* **Things to do**:
1. From the Brainerd Road recollection, list every business, church, and fire hall it names.
2. Pick up the Brainerd Road recollection after its last sentence and keep writing.

* **Supplied passage**:
Proceeding east on Brainerd Road - still on the south side - there was for years a well-known ice-creamery, "Kay's Ice Cream", later called "Kay's Castle", which featured a huge sign outside, showing a boy on a ladder reaching up to lick a huge cone of ice cream. This was also a famous landmark for years...and farther on was Chattanooga Fire Hall #13, now moved farther east.

On the north side of Brainerd Road I used to deliver papers to an immense Dutch style mansion home - mostly hidden by surrounding trees. I loved going to that door to "collect" on Saturday mornings because of the pretty a location, even though directly on a major thoroughfare. A few years later it was sold and turned into "Edgerton's Dutch Manor" restaurant - mainly for evening dining. It lasted several years but eventually succumbed to the bulldozer. I never saw beyond the front entry way.

The intersection of Brainerd Road and Belvoir Avenue has also changed drastically through the years. First, on the southeast corner was another enormous, 2 or 3 story Victorian house. It was the "big house" of the original "Belvoir Estate". The old man who owned it in the 1940's was an accomplished organist who left that huge instrument to Brainerd Methodist Church when he died. He left his house to Brainerd Episcopal Church, and they used it as a church for a long time. Later they tore it down and built the beautiful yellow-brick edifice which is still there. I remember at the time of the old wooden Victorian church how - back about 1946, soon after WWII - I attended a small get-together with a group of German exchange-students, on the lawn in front of that church. They were homesick and voluntarily commenced singing old German folksongs. Although a hot summer night, no one noticed the heat, and everyone became totally immersed in their beautiful singing.

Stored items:
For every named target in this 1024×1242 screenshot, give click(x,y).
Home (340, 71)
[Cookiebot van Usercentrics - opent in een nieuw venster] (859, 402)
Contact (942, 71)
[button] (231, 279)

* **Solved tasks**:
1. Kay's Ice Cream (later called Kay's Castle), Chattanooga Fire Hall #13, Edgerton's Dutch Manor, Brainerd Methodist Church, Brainerd Episcopal Church

2.
(That corner was also where we paper-boys picked up our papers for home delivery).

(Brainerd Road at Belvoir is where the "Brainerd-Belvoir" buses coming from town turned south to Anderson Avenue {which is now more nearly "South Terrace"]. They continued east to Moore Road where a group from OLPH would get on [or off]. The bus went north to Sunbeam Avenue, turning onto it until reaching McBrien Road. McBrien and Brainerd Roads were the "end of the line" where the drivers took a break. There was a gas-station on the corner and the buses parked in front.)

But - going back to Brainerd Road at Belvoir - we proceed a short way past Brookfield Avenue to Tuxedo Avenue. Here was the stop for Brainerd Junior HS and the Clarence T. Jones Observatory overlooking the school. Brainerd Church of Christ located on that corner, along with Brainerd Presbyterian, on Tuxedo Avenue.  Brainerd Baptist was always OFF Brainerd Road on Brookfield Avenue, not far away.  Brainerd Methodist Church, which replaced McFerrin's Chapel, before my time, has been at 4315 Brainerd Road all my life. Current name is, "Brainerd United Methodist Church".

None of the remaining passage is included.